Quant aux socialistes, ils ont simplement refusé de rencontrer le nouveau locataire de Matignon, une position qui ne fait pas vraiment l’unanimité au sein du parti : « C’est une décision unilatérale, qui vient du Premier secrétaire. Boris Vallaud [le président du groupe PS à l’Assemblée nationale, ndlr], a été mis devant le fait accompli », tempête un parlementaire auprès de Public Sénat.

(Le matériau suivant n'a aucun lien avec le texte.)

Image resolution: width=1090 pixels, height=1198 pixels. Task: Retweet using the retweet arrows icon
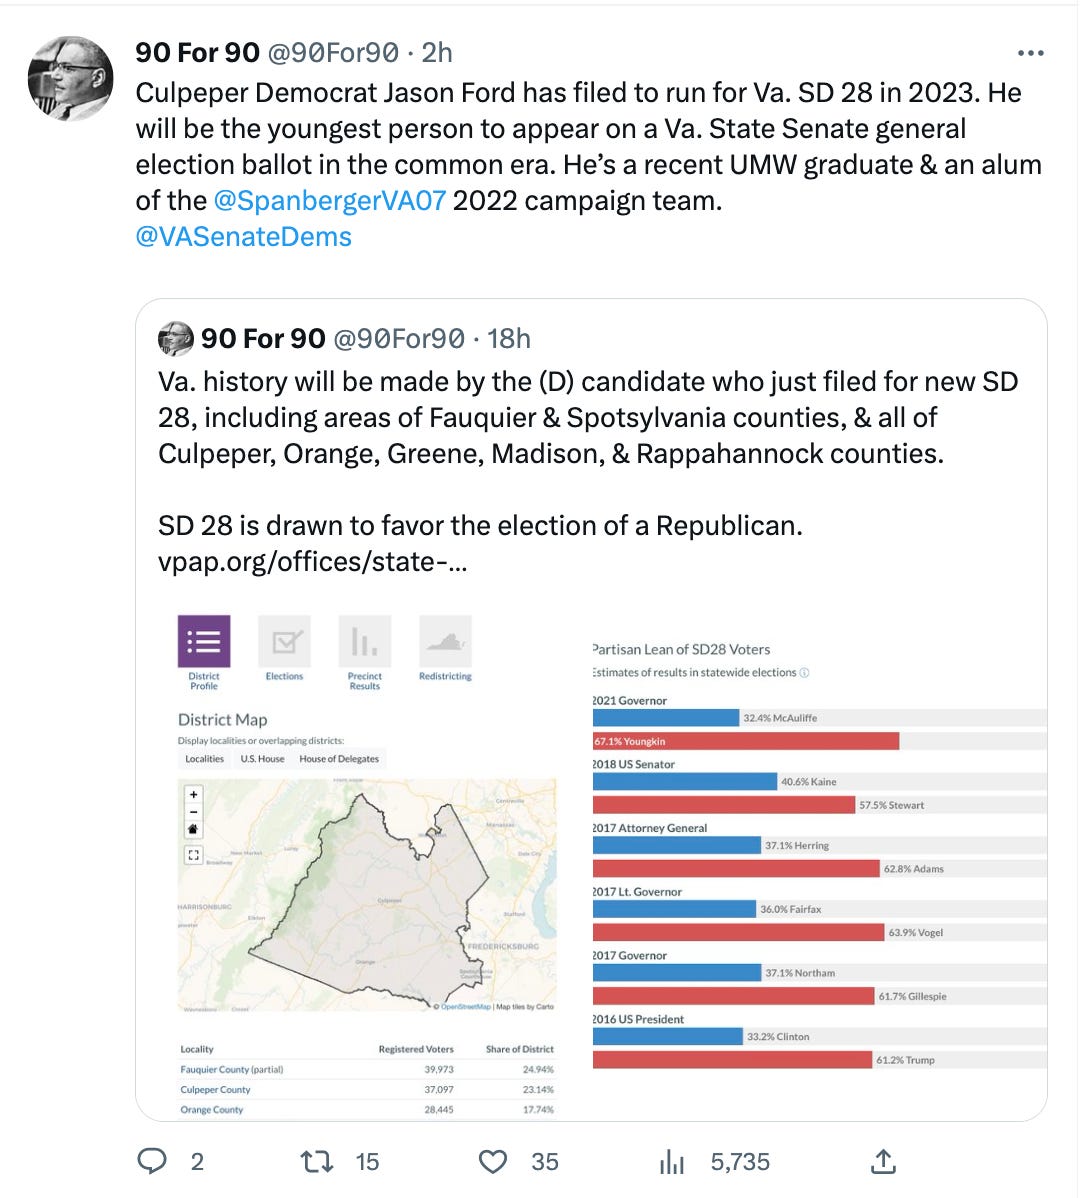point(316,1162)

Ecarté du pouvoir malgré sa courte victoire aux législatives anticipées, la gauche peut se consoler en contemplant le large espace politique que lui offre l’arrivée d’un Premier ministre issu des rangs LR, et qui bénéficie de la clémence du Rassemblement national. Pour autant, le Nouveau Front populaire (NFP), tiraillé par les divergences stratégiques, mais aussi l’animosité des uns envers les autres, peine à afficher une ligne claire, malgré un souci d’unité, indispensable pour parvenir à contrebalancer le poids du bloc central et de la droite.
« L’alliance du NFP sera plus solide que celle de la Nupes »
« Tout le monde a répondu à l’invitation de Michel Barnier à sa manière, chacun a sa propre philosophie sur ce type de rencontre, mais le fond reste cohérent », assure Guillaume Gontard, le président du groupe écologiste au Sénat. « Nous avons un programme commun et des attentes. L’unité est là, préservée », souligne l’élu. À l’arrivée, discussions ou pas avec le Premier ministre, l’ensemble des forces de gauche devrait retomber sur ses pattes via une motion de censure que l’ensemble des groupes politiques du NFP annonce déjà vouloir signer. « Sauf à ce que Michel Barnier renie 50 ans de vie politique au service de la droite et de l’ultra-libéralisme, ce qui serait une énorme surprise… », sourit le sénateur Ian Brossat, porte-parole du PCF.
« D’une manière générale, je pense que l’alliance du NFP sera plus solide que celle de la NUPES. Les divergences sont moins marquées, le rapport de force a changé, nous ne sommes plus écrasés par un groupe hégémonique », poursuit le communiste, visant, sans les nommer, les insoumis, désormais talonné par un PS qui est passé de 31 à 66 députés.
La proposition de destitution d’Emmanuel Macron initiée par LFI
Mais si l’opposition unanime à un gouvernement qui s’annonce très marqué à droite semble aller de soi, d’autres obstacles parlementaires se profilent à l’horizon, susceptibles de bousculer la cohésion de la gauche. À commencer par la proposition de résolution visant à destituer le président de la République, déposée par Mathilde Panot, la cheffe de file du groupe insoumis. Le Bureau de l’Assemblée nationale examine mardi la recevabilité de ce texte qui, le cas échéant, sera renvoyé devant la commission des Lois. Olivier Faure et Marine Tondelier ont pris leur distance avec cette initiative. Au Sénat, Patrick Kanner, le patron des élus socialistes, l’avait même qualifiée « d’incongruité constitutionnelle ». Mais voilà, avec une gauche désormais majoritaire au sein du bureau – 12 sièges sur 22 – le NFP a le pouvoir de laisser, ou non, ce texte suivre son cheminement parlementaire.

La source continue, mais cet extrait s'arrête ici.